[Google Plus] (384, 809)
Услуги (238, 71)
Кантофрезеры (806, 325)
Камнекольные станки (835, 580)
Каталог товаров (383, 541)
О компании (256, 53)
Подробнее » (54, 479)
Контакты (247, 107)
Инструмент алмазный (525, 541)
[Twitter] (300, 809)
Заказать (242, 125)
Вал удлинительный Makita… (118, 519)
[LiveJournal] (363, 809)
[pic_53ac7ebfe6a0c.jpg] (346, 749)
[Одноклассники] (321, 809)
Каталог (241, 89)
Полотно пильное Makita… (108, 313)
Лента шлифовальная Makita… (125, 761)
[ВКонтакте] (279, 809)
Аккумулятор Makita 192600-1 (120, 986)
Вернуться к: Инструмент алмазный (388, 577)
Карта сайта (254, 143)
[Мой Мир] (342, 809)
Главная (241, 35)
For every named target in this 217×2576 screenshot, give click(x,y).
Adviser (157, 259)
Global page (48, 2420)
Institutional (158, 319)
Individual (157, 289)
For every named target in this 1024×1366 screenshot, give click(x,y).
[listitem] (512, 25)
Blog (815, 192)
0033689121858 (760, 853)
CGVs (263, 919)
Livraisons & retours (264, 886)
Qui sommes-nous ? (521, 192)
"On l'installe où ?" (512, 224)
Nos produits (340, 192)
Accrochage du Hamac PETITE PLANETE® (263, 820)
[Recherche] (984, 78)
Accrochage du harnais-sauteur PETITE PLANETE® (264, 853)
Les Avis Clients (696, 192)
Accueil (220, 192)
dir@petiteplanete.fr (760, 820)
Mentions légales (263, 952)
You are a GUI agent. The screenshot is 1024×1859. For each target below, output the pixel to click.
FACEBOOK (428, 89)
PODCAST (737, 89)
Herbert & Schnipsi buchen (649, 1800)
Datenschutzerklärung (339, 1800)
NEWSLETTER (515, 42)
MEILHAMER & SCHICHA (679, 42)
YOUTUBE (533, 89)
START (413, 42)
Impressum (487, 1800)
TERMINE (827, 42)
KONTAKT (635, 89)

# Required action
Please report the number of lines in the data that include the word "every", and add no other text.

# Expected output
2